Preuve en est : dans les programmes tant de l'UMP que du PS pour les prochaines présidentielles où aucun mot n'apparaît sur la manière dont les nouvelles technologies pourraient être utilisées pour améliorer la démocratie. La edémocratie semble, à la lecture de ces programmes, se confondre dans la simple mise à disposition de données publiques.

Créer, innover, ré-inventer de nouveaux outils

Des outils de débat public existent.
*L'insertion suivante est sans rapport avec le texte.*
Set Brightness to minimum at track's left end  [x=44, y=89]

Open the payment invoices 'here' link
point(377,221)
Quel rôle attribuer à la Commission nationale du débat publique ? Quelle fonction donner au Conseil économique et social censé représenter la société civile ?
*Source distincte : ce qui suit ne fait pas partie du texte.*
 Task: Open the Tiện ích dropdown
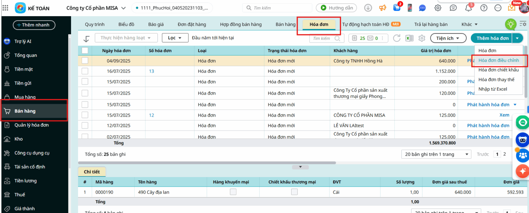pyautogui.click(x=448, y=38)
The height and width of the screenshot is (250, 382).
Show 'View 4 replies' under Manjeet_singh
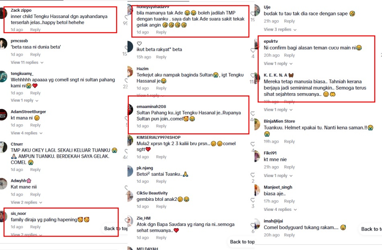(x=280, y=209)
La #FrenchRevolution reprend la Bastille
Source : empanada_paris sur flickr (CC)

Georges Bernard Shaw, l'auteur du mythique Pygmalion, rappelait une triste réalité : "La démocratie est une technique qui nous garantit de ne pas être mieux gouvernés que nous le méritons". Est-ce parce que nous ne connaissons pas et que nous n'avons pas appréhendé les outils actuels que nous ne pourrions avoir mieux ?

Un exemple : qui se souvient de la réforme constitutionnelle de 2008 sur la pétition citoyenne ? Citons juste le texte de l'ordonnance relative au CESE (Conseil économique, social et environnement) :
Art. 4‑1. – Le Conseil économique, social et environnemental peut être saisi par voie de pétition de toute question à caractère économique, social ou environnemental.
La pétition est rédigée en français et établie par écrit. Elle est présentée dans les mêmes termes par au moins 500 000 personnes majeures, de nationalité française ou résidant régulièrement en France. Elle indique le nom, le prénom et l’adresse de chaque pétitionnaire et est signée par lui.
La pétition est adressée par un mandataire unique au président du Conseil économique, social et environnemental. Le bureau statue sur sa recevabilité au regard des conditions fixées au présent article et informe le mandataire de sa décision. Dans un délai d’un an à compter de cette décision, le Conseil se prononce par un avis en assemblée plénière sur les questions soulevées par les pétitions recevables et sur les suites qu’il propose d’y donner.
L’avis est adressé au Premier ministre, au président de l’Assemblée nationale, au président du Sénat et au mandataire de la pétition. Il est publié au Journal officiel.
A ce jour, ce droit de "pétition citoyenne" n'a semblé avoir été mis en oeuvre qu'une seule et unique fois. En effet, selon le CESE, par un communiqué de presse du 1er avril 2011 , le collectif Autisme a annoncé vouloir saisir le CESE pour "évaluer la situation économique" de la prise en charge de cette maladie jugée "désastreuse". Malgré un site internet, et près de 40 millions de Français connectés à internet, le seuil des 500.000 signatures ne semble pas avoir été atteint.

D'autres mécanismes existent. On pourrait prendre l'exemple islandais même si dans la réalité, l'apport d'internet à la réforme constitutionnelle est plus contrasté. Mais clairement, c'était une première étape et internet peut faire naître de nouveaux outils. Certains demandent à être améliorés. D'autres sans doute à être inventés.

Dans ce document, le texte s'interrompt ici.